In other words, by signing this waiver, Exterra waived any and all rights for any work performed through 12/31/2010 and they certified that they received total payments of $14,315.27. Unfortunately, the unpaid monies that Exterra filed a mechanic’s lien for were from furnishings prior to the through date on the waiver (December 31, 2010) – and they waived any right to claim for those unpaid amounts when they executed this unconditional lien waiver.
Exterra pleaded “ambiguity” based on the last line of the waiver, which read “This is a partial Waiver and Release, the total unpaid balance of the Subcontract Agreement will be paid upon final completion…” but the court said the use of the word “partial” directly correlated to everything provided prior to 12/31/2010, not monies already paid:
“… use of the word “partial” was intended to reserve claims for work after an identified date. The partial waiver language reserved Exterra’s right to the money under the contract notwithstanding its waiver to any lien claim arising out of work performed after December 31, 2010.”
In reading the court opinion, the subsequent waiver also appears to waive Exterra’s rights for the monies owed through December 31, 2010, since Exterra did not list any items in dispute, even though payment had not been received for those items:
“In the conditional waivers, Exterra again agreed to fully waive and release any and all claims arising from the work it performed prior to December 31, 2010, “except for the following items which are in dispute ______.” In other words, the conditional waivers asked Exterra to identify any items it was not releasing. Exterra left both blanks empty.” – excerpt taken from court opinion.

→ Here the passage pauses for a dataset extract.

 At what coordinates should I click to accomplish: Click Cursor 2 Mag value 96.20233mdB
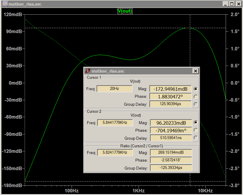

But this is a moot point, since those monies had already been waived with the unconditional waiver previously signed.
Unfortunately for Exterra, the court of appeals threw down the proverbial lien-waiver-gauntlet. In the end, not only did Exterra not recover their unpaid monies for the services provided, but they also had to pay over $25,000 in attorney’s fees to Corstone!
Don’t be careless! Review, review & review again, before signing a document that could impact your rights, obtain lien waivers from a reputable source & always seek a legal opinion.